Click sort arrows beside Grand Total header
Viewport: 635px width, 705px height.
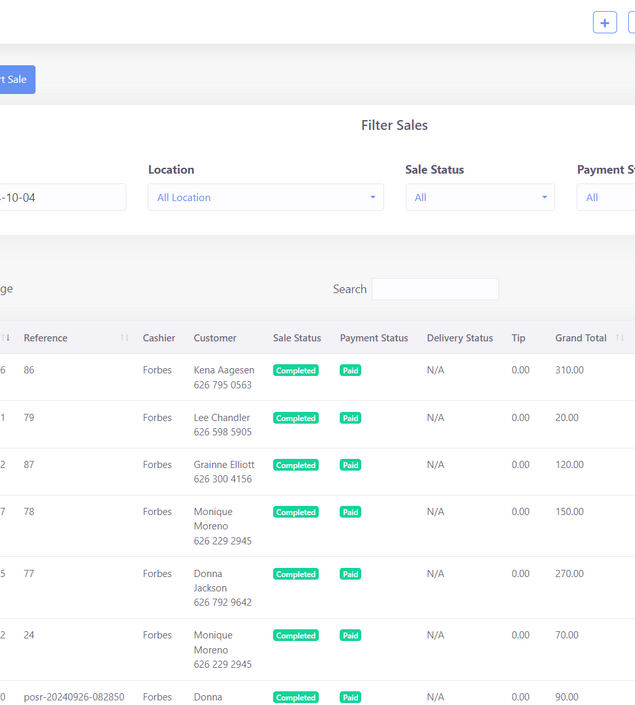tap(618, 338)
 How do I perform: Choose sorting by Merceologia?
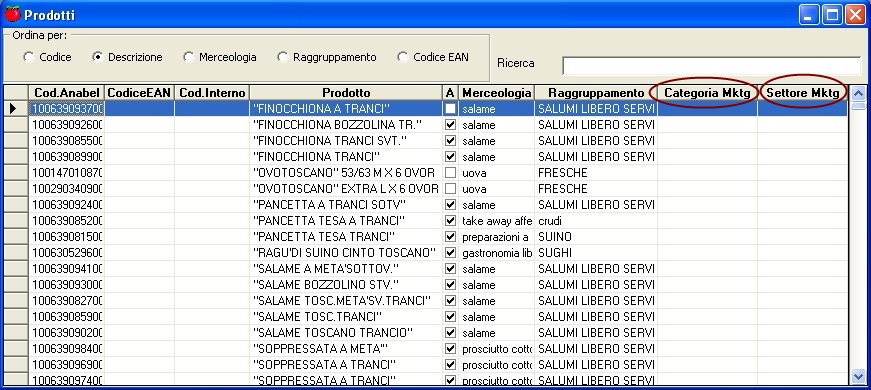pyautogui.click(x=189, y=57)
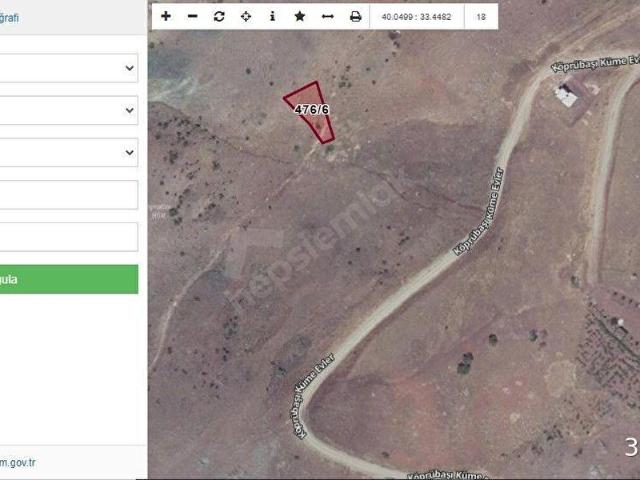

········

Reproduce the entries above word for word, omitting the pictures.

### OUTPUT OF THE TASK
Click sort arrows beside Grand Total header
Viewport: 635px width, 705px height.
tap(618, 338)
 How do I perform: Choose sorting by Merceologia?
pyautogui.click(x=189, y=57)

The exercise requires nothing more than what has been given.